** BEGIN Page excerpt **

# What color to get?



## Guest (Jul 4, 2003)

What is the best color in your opinion to get in a car? I've heard from some that silver is, but I thought I'd throw this question out to the masses.

KM


----------



## Centurion (Sep 5, 2002)

Don't get black. My truck is black and when it's all waxed and clean it looks wicked. But the smallest spec of pollen, etc. shows up in no time. I should have stayed with my favorite color, red.


----------



## Katana200sx (May 13, 2002)

white or silver imo


----------



## sentrapower93 (May 11, 2002)

I'm a sucker for navy blue  ...


----------



## sr20racer (Jun 29, 2002)

Blue, FO SHIZZLE!!!


----------



## Katana200sx (May 13, 2002)

damn i love that color too sr20racer...never seen it before


----------



## se-r-57 (May 1, 2002)

Katana200sx said:


> *damn i love that color too sr20racer...never seen it before *


 It's a rare color on the se-r's. I know 2 bud's that have NX2K's in that color too.


----------



## sentrapower93 (May 11, 2002)

sr20racer said:


> *Blue, FO SHIZZLE!!!
> 
> 
> 
> ...

** END Page excerpt **

→ **Goals**:
- a) Reproduce the passage of the car color thread starting at "## Guest (Jul" and ending at "(Sep 5, 2002)".
- b) Continue the car color thread from the point where it stops.

** BEGIN Data supplied **

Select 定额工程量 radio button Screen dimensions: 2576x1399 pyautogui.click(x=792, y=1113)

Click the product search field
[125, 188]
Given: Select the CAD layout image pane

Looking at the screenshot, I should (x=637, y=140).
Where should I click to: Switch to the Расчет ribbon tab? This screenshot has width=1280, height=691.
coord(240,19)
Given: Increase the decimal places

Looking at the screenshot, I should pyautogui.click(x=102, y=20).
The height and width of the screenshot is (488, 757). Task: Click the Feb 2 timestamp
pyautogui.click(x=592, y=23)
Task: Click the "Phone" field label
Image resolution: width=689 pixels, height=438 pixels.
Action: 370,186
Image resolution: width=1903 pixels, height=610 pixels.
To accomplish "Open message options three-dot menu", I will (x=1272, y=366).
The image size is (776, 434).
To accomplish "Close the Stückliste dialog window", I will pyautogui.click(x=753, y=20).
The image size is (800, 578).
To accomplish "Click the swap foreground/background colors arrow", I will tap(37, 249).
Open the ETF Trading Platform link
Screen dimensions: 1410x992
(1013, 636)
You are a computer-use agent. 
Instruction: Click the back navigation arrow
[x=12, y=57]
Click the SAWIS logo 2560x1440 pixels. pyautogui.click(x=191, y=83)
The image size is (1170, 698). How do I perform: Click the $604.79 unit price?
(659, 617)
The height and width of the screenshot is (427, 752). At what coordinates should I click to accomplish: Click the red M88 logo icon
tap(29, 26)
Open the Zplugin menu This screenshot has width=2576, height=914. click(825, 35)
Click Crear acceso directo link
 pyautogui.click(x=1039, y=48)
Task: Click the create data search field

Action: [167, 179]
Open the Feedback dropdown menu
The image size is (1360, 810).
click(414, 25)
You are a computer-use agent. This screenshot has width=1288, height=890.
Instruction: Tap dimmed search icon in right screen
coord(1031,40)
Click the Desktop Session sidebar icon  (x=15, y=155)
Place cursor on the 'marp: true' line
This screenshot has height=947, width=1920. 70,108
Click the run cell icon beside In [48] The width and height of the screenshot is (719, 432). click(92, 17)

** END Data supplied **

→ **Responses by task**:
- a)
## Guest (Jul 4, 2003)

What is the best color in your opinion to get in a car? I've heard from some that silver is, but I thought I'd throw this question out to the masses.

KM


----------



## Centurion (Sep 5, 2002)

- b)
 My car looks just like that, except i don't have an SR20DE under the hood...


----------



## SAT-SER (Feb 11, 2003)

i love my color except when cops are looking>


----------



## Felonious Cat Stalker (May 1, 2002)

Japanese cars look best in refrigerator white.


----------



## MontyCrabApple (Feb 11, 2003)

Yeah, i'm going to have to go with sr20racer for car color.

Dark lue is by far my favorite choice. 

Black is fine, but it gets hot. And yeah, it does look very good after you clean it, but water spots or specs just kill that clean look.

I never really like white or silver for that much, except for the silver GT-R in 2 Fast 2 Furious.


----------



## sr20racer (Jun 29, 2002)

Don't mean to hi-jack the thread but here is another pis so you can see the color. It is called Saphirre Blue and the color code is TK3. You can go and get some pumped into a spray can and paint something so you can really see the pearl and metallic in it. The pics don't do the color justice.


----------



## Guest (Jul 6, 2003)

Any thoughts on red?

km


----------



## stealthb14 (Apr 30, 2002)

Red, in my personal opinion screams "Pull me over! I want attention!" though I think that sunburst yellow is a nice color  Even the Daytona Blue (Similar to Rally Blue) looks good.


----------



## bahearn (Jul 15, 2002)

Hell Belt residents are stupid NOT to get white. Yellow grabs my eye, white saves my skin and A/C requirements.


----------



## samo (Apr 30, 2002)

Stay away from black. My family has three black cars, and all three are a nightmare to keep clean. I've had a silver car and I now have a red car, and both have been pretty easy to keep clean.


----------



## cronkbogey (May 25, 2003)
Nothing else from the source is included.